Representatives from Blaine County's five cities sat down Wednesday evening with county planners and commissioners to discuss how municipalities will fit into the county's growth planning mission titled "Blaine County 2025: Where and How will we Grow?"
In general, Sun Valley Mayor Jon Thorsen, Ketchum Mayor Randy Hall and Hailey Mayor Susan McBryant looked to the relatively casual meeting as an opportunity both to thank the county for taking a stab at regional planning and as a forum to raise concerns about how county plans will impact cities.
For example, McBryant said if the county is going to look at rezoning lands on the boundaries of cities, she for one would like to see neighboring unincorporated property zoned R5. Carey Planning and Zoning Administrator Sara Mecham reiterated that her city leaders are concerned about how county plans will impact the city's density, surrounding agricultural zones and area of city impact (ACI).
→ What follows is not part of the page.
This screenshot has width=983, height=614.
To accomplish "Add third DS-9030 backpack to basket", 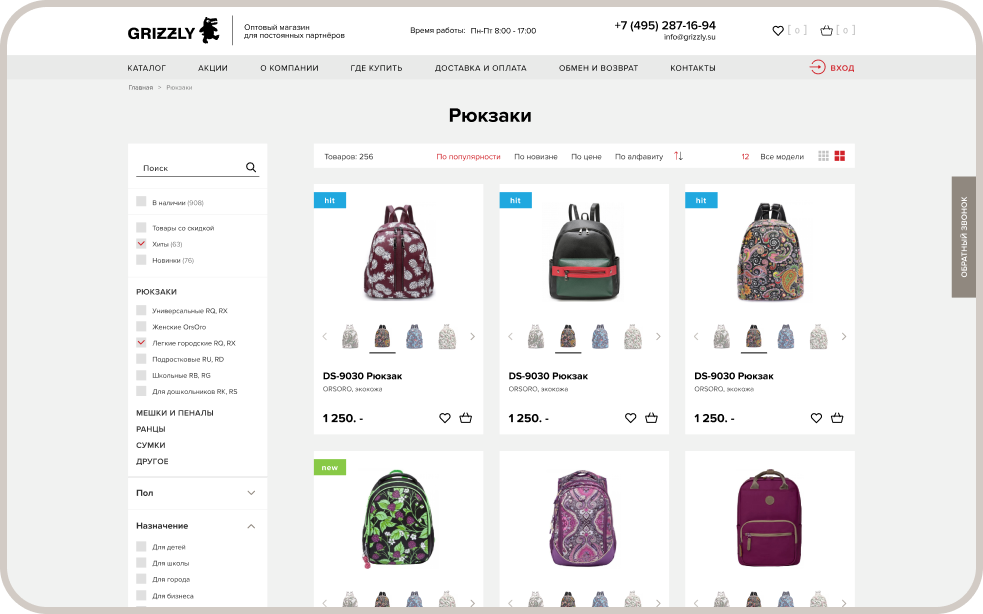I will [x=837, y=418].
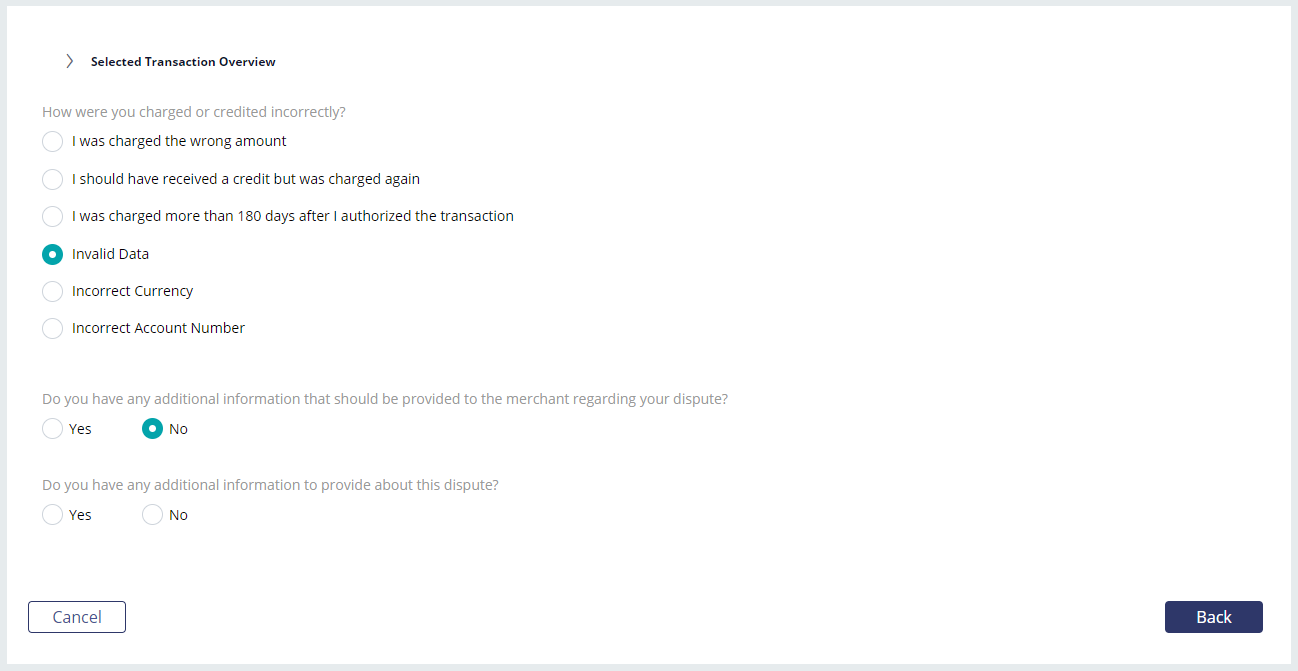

Mecham said Mayor Rick Baird hopes discussions about the city's ACI will be back on the table. McBryant said the county's planning campaign might be an opportunity to finally nail down agreements with the county.
The public's top priorities that have shaken out of the outreach campaign include an interest in protecting sensitive lands, which have long been protected by keeping development off hillsides and commercial development off Highway 75. Regional planning and developing regional transportation and housing closer to the workplace are also top priorities. Finally, community members who participated in surveys about growth have indicated a preference to focus development in and around cities. Consideration of a fourth scenario to make room for a new city in the county has also remained on the table.
McBryant shared concerns about the county's apparent lack of familiarity with Hailey's campaign, completed over a year ago, where citizens attended 18 publicly noticed meetings to give their feedback on how the county seat should grow. Sun Valley City Councilman Nils Ribi asked for clarification that the county was still looking to protect sensitive lands on city borders with the county.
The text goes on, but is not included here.